What is a Real Estate Syndication?
A real estate syndication consists of pooling investor money for the purchase of a specific property. Technically, you are still purchasing shares of the holding company, but for that specific property. Also, syndications are not publicly traded.
Although REITs and real estate syndications both offer passive returns on investments, they have distinct differences that set them apart from one another. Let's look at some of the major differences between REITs and real estate syndications.

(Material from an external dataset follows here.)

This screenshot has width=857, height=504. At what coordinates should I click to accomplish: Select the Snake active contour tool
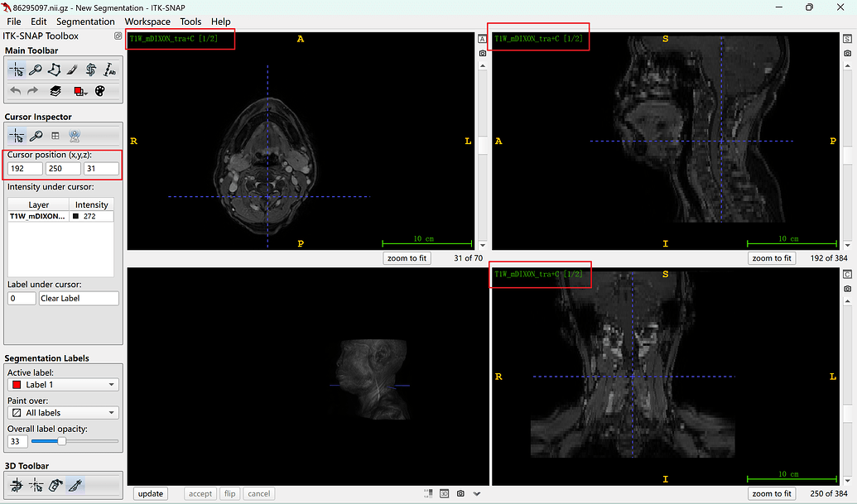coord(90,70)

Capital Required to Invest
A major difference between REITs and real estate syndications is the amount of capital required to participate in a given opportunity. REIT shares can be found on the stock exchange for as low as a few dollars a share. Real estate syndications often have a minimum investment amount of $25K or more.
Access to Opportunities
As mentioned above, REITs can be found on the stock exchange, making them easy to find and invest in. In the majority of instances, real estate syndications fall under Regulation D, which can be accessed in 2 different ways. The first, a 506b offering, does not allow for advertising. The only way for an investor to gain access to this type of real estate syndication would require a pre-existing relationship with the syndication's sponsor. The second, a 506c, allows advertising but require investors to be accredited, which means they are only available to investors who meet specific financial requirements.
Ownership
Investing in REITs does not offer ownership in any specific properties. Instead, the ownership is in the form of shares in the REIT holding company itself, just like buying shares in any other publicly traded company such as Apple or Microsoft. On the other hand, investing in a real estate syndication gives investors ownership via the ownership entity for a specific property. (Again, the fund model in syndication is somewhat of a hybrid.)
Liquidity
REITs can be bought and sold at any time making it a liquid asset. Real estate syndications do not offer this same liquidity and have given hold periods written into the business plan, typically 3-5 years. During this hold period, an investors' money is tied up in the property.
Tax Benefits
Tax benefits are a driving factor for many real estate investors. REITs don't offer the same benefits that real estate syndications do. The money paid to investors from REITs is considered dividend income which leads to a bigger tax bill, whereas real estate syndications allow for taxable income reductions due to the asset's depreciation. That same depreciation is factored in prior to receiving dividends from REIT investments, so REITs do not offer the ability to offset your income at tax time like real estate syndications do.
Returns
Returns on any given investment will vary for a variety of reasons, including the type of asset, hold time, who invests, and the timing of the investment. That being said, after accounting for cash flow and sale proceeds, real estate syndications have historically provided higher returns than REITs.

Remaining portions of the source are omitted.